In this mixed-methods paper, we explore whether and how PrEP service delivery through community and hybrid community-clinic models results in improved PrEP persistence among AGYW within the context of real-world PrEP service delivery to AGYW in the Khomas region of Namibia. We quantitatively assess PrEP persistence among AGYW receiving PrEP through community and hybrid community-clinic service delivery models and compare results to PrEP persistence among AGYW receiving PrEP through facility-based service delivery. We further use qualitative methods to identify potential mechanisms within the community and hybrid community-clinic models that contributed to or detracted from these approaches achieving improved PrEP persistence outcomes among AGYW.

2. Materials and methods

2.1. Study setting and design

We used mixed-methods to quantitatively assess whether and qualitatively explore how community and hybrid community-clinic models of PrEP service delivery improved PrEP persistence among AGYW compared to facility-based service delivery using routine data from PrEP service delivery in Namibia's Khomas Region from October 2017 through September 2019. Khomas has a highly urbanized population centered around the capital city of Windhoek (22).

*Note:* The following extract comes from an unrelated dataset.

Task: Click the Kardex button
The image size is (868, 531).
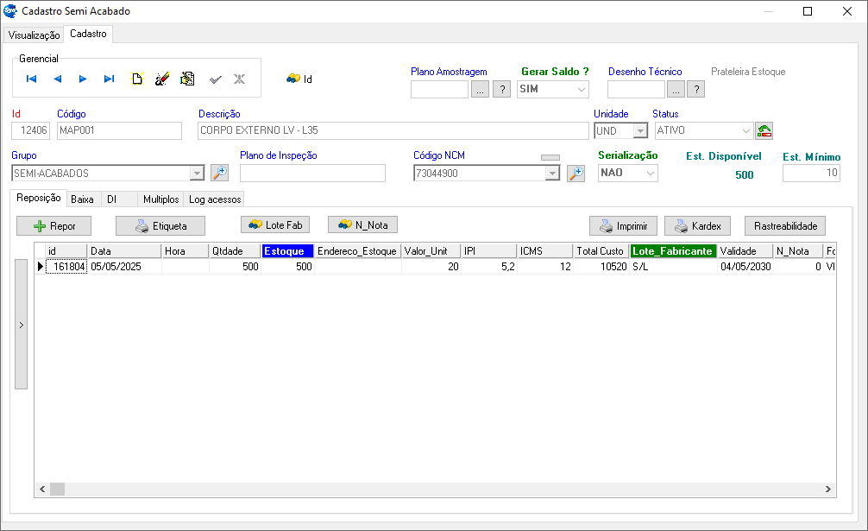Action: point(698,225)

Within the region, UNAIDS estimates HIV incidence among AGYW as 3 to less than 10 infections per 1,000 uninfected population and 2 to 4 times higher than among their male peers (2).

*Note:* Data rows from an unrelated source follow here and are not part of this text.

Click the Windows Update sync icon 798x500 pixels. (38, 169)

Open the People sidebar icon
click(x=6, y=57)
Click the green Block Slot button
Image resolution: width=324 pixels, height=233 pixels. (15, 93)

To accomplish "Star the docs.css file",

Namibia first introduced PrEP as part of its 2016 National Guidelines on Antiretroviral Therapy. The Guidelines recommended PrEP be offered to any sexually active, HIV-negative person (including adolescents) who are at substantial risk of acquiring HIV (23). The following year, the National Strategic Framework for the HIV and AIDS Response in Namibia encouraged the strengthening of technical partnerships with domestic and international partner organizations as part of an ongoing learning process for PrEP scale-up (24). The DREAMS (Determined, Resilient, Empowered, AIDS-free, Mentored and Safe) program, a layered, multi-intervention approach to HIV prevention among AGYW, was launched in three regions of Namibia in 2018 (25). DREAMS provides participating AGYW aged 10-24 with age-appropriate HIV and gender-based violence (GBV) education, health services (including PrEP), social services, economic strengthening interventions and parent education (26). Interventions are delivered to small groups of AGYW at girls-only, community-based locations (“safe spaces”) in local community halls, schools, community organizations, and churches (27).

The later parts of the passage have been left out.